AhR activation status does not affect HIF-1α levels or its transcriptional activity. RPTECs were cultured under ctrl conditions or subjected to Reox with or without the AhR inhibitor CH223191. (A) Representative western blot images of HIF-1α levels (corresponding to its activation status) and its transcriptional target LDH-A. (B and C) Statistical analysis of the western blots. Neither Reox nor CH223191 affected HIF-1α levels. LDH-A levels increased under Reox, yet CH223191 did not affect LDH-A expression in both ctrl cells and cells subjected to Reox. Data are presented as the mean ± SEM. *P<0.05 vs. ctrl; #P<0.05 vs. ctrl CH223191; ^P<0.05 vs. Reox; +P<0.05 vs. Reox CH223191. AhR, arylhydrocarbon receptor; RPTEC, renal proximal tubular epithelial cell; HIF-1α, hypoxia-inducible factor 1α; LDH-A, lactate dehydrogenase-A; ctrl, control; Reox, reoxygenation.
Figure 7.
Figure 7.
Roxadustat increases HIF-1α level and transcriptional activity but does not affect ROS production, lipid peroxidation, or cell necrosis. RPTECs were cultured under ctrl conditions or subjected to Reox with or without the HIF-1α activator roxadustat. (A) Representative western blot images of HIF-1α levels (corresponding to its activation status) and its transcriptional target LDH-A. (B and C) Statistical analysis of the western blots. Roxadustat enhanced HIF-1α levels in both ctrl cells and cells subjected to Reox. Roxadustat also upregulated LDH-A expression in both ctrl cells and cells subjected to Reox. Compared to ctrl cells, LDH-A levels increased in cells subjected to Reox. (D) ROS production, (E) lipid peroxidation and (F) cell necrosis were also assessed. Roxadustat did not affect Reox-induced ROS production, lipid peroxidation, and cell necrosis. Data are presented as the mean ± SEM. *P<0.05 vs. ctrl; #P<0.05 vs. ctrl roxadustat; ^P<0.05 vs.
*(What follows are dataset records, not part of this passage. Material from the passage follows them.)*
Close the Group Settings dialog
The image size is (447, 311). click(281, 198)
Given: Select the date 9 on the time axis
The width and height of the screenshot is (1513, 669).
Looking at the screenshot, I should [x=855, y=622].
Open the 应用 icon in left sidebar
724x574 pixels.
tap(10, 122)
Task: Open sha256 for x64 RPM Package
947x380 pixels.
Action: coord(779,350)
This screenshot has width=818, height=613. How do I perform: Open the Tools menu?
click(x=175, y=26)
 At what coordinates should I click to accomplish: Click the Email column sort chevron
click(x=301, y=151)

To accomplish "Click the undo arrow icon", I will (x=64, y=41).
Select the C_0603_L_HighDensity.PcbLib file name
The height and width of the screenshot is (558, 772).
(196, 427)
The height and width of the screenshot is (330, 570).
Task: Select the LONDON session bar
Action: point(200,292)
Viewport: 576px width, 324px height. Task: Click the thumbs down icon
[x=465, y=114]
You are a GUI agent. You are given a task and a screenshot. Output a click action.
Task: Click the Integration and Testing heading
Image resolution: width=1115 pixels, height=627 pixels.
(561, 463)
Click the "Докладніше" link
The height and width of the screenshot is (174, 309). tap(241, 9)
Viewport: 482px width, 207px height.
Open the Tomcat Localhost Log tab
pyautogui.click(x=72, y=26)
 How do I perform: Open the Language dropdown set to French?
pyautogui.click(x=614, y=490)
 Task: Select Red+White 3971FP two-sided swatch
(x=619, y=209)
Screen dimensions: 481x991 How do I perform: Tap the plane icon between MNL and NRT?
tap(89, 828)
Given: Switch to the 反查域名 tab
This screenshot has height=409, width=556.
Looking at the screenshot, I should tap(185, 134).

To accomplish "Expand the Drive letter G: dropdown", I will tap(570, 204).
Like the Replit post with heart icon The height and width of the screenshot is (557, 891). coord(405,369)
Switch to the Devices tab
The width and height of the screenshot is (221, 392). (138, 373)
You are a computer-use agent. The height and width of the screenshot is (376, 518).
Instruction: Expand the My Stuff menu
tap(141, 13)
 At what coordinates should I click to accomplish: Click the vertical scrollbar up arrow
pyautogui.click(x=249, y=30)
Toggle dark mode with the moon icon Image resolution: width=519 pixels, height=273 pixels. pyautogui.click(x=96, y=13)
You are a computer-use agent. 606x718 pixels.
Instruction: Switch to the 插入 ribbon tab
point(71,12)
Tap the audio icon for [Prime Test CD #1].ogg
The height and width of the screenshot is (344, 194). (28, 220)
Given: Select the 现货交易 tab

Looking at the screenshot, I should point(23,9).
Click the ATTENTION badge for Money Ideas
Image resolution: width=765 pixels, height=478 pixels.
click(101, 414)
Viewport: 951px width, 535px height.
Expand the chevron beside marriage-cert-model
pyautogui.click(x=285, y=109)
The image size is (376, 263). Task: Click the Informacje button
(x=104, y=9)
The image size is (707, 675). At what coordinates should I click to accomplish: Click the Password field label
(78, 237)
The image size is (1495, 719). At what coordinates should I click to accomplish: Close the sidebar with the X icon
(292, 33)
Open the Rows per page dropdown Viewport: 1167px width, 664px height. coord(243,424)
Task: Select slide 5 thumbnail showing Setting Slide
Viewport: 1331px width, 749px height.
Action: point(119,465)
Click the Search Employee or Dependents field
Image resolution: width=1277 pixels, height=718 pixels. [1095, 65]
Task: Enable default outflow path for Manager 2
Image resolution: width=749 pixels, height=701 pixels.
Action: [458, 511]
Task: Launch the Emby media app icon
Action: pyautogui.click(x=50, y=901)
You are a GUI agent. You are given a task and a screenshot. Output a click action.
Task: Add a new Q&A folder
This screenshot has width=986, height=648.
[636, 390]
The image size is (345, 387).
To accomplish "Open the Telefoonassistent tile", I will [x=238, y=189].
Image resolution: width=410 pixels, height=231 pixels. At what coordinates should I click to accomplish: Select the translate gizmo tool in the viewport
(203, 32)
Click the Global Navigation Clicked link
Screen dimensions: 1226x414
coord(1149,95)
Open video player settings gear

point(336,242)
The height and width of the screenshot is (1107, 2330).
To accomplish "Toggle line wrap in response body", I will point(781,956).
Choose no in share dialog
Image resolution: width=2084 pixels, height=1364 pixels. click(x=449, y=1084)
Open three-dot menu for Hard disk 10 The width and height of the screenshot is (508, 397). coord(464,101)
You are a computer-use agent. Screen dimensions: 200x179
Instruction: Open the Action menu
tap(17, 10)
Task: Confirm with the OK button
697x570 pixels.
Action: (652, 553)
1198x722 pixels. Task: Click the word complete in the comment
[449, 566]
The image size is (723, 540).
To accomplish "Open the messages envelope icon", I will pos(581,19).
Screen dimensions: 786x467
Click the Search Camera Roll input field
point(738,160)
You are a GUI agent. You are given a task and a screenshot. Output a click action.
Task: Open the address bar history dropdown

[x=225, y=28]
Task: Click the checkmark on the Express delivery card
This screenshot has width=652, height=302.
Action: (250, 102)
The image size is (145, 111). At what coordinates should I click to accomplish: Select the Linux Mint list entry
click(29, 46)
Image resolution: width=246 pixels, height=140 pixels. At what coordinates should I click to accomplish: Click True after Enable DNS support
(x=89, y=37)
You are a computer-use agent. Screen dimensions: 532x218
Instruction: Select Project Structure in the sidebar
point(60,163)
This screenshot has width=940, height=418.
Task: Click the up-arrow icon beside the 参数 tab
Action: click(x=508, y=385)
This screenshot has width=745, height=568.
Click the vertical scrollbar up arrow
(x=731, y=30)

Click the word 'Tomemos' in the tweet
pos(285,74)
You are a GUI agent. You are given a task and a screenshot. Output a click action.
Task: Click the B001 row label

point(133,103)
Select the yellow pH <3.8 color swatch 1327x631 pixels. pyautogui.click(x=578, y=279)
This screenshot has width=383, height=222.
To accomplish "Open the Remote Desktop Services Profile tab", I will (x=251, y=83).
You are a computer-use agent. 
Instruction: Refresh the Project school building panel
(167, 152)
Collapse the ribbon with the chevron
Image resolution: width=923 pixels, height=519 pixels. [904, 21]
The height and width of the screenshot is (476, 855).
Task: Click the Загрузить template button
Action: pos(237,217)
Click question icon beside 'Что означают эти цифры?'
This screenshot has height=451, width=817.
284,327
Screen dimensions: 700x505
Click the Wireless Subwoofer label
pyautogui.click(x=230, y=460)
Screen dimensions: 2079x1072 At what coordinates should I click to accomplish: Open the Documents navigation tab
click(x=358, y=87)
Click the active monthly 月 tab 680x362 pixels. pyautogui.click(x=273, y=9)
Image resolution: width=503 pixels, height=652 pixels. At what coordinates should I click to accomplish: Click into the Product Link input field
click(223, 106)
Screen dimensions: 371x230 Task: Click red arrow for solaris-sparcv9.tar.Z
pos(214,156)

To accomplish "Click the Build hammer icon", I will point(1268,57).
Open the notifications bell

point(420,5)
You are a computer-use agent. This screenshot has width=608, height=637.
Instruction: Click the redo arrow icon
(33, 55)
Reox; +P<0.05 vs. Reox roxadustat. RPTEC, renal proximal tubular epithelial cell; HIF-1α, hypoxia-inducible factor 1α; LDH-A, lactate dehydrogenase-A; ROS, reactive oxygen species; MDA, malondialdehyde; ctrl, control; Reox, reoxygenation.
Figure 8.
Figure 8.
Activation of HIF-1α protects from Reox-induced cell death. RPTECs were subjected to Reox with or without the HIF-1α activator roxadustat. (A) Representative images of one of the experiments. Magnification, ×100. (B) Statistical analysis of all experiments. Roxadustat did not alter RPTEC resistance to Reox-induced cell death, since both roxadustat-treated and untreated cells died within 4 h of observation. Data are presented as the mean ± SEM of six independent experiments. RPTEC, renal proximal tubular epithelial cell; HIF-1α, hypoxia-inducible factor 1α; Reox, reoxygenation.